I am a 23-year old gay man, and this book was given to me by a probably well-meaning relative. Joe Dallas falls into the same trap of attempted extrapolation that most exgay testimony books do: "My homosexuality makes me miserable and self-loathing, and your homosexuality should make you miserable too." He also blames his problems on homosexuality where the actual issues probably lay elsewhere. He admits in the later edition of his book that his sexual partners numbered in the hundreds(!) prior to 1984 (another common extrapolation in exgay testimonies - "I had hundreds of anonymous sex partners, so all gay men must.") and details his considerations and plans for suicide in the mid 80's. This sounds like a maladjusted or profoundly disturbed individual, perhaps sexually-addicted person who happens to be gay, not an accurate profile of how a gay man is. Many exgay books seem to fall into this unfortunate trap of trying denigrate all gay men to make their point.

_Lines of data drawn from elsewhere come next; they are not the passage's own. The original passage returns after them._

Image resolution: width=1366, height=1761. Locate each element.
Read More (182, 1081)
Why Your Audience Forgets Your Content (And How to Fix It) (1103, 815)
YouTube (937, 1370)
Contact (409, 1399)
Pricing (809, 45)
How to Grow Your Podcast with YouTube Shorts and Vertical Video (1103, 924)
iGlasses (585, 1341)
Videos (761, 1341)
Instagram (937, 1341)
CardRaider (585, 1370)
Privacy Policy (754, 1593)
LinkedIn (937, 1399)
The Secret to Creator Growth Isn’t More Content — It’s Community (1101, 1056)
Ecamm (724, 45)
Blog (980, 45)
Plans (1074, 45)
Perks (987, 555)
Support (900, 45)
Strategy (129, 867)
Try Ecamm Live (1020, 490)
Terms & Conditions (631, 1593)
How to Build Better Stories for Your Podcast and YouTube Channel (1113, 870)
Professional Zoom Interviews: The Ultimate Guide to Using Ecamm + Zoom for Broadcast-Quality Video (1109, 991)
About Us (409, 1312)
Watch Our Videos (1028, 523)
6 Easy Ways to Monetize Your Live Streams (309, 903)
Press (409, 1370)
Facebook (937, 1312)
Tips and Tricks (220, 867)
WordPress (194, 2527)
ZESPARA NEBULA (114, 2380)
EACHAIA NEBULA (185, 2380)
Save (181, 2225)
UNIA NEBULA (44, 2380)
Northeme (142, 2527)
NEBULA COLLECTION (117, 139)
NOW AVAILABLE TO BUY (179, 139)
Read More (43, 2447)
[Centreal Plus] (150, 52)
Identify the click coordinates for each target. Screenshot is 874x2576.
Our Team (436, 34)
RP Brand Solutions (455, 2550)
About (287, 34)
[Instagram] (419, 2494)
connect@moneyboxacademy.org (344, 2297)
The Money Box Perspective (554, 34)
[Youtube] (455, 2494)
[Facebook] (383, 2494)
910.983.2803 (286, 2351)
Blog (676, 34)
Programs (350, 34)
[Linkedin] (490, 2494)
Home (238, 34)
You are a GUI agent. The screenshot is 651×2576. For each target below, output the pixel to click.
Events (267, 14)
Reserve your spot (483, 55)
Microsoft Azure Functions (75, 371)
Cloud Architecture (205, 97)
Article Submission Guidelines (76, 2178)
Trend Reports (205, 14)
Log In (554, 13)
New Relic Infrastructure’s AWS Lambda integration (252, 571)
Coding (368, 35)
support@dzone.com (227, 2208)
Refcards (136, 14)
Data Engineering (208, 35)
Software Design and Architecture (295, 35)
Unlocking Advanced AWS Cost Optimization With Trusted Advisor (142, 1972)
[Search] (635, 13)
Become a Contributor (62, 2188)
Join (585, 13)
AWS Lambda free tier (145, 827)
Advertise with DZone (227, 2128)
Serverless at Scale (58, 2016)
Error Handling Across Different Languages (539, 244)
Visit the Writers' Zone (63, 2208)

He spends chapters on the idea of bad male-male non-sexual relationships (primarily those involving the father) as the primary driver of homosexuality, although he reluctantly admits at a few points that many heterosexual men seem to have the same deficits yet, strangely, aren't gay! His own assessment of father-son relationships is grim, calling them inevitably "doomed" to rages and hatred, more or less, including his own relationship with an adoptive son in the "raging" yet "re-bonded" category. These parts of the book is basically useless if your relationship with your father was not somehow estranged and you turned out to be gay anyway. (I even got the benefit of baseball-in-the-backyard with my dad on a regular basis growing up - sorry Joe, I got all that healthy male socialization and I still prefer men.)

I perhaps had one real argument with my father ever, nearly all my best friends in school were male, and even now I consider my relationship with my father considerably more genial and bearable than the one with my mother, and yet I am still gay. Also, since I am not plagued with guilt and self-loathing about my sexuality, I find little common ground to share with Joe Dallas. Perhaps if you're an evangelical Christian male miserable about your sexuality, you might feel less alone reading this ('uplifting' is not the word I'd use for this book, though), but it's virtually without value for people who don't fall into that narrow category. Two stars.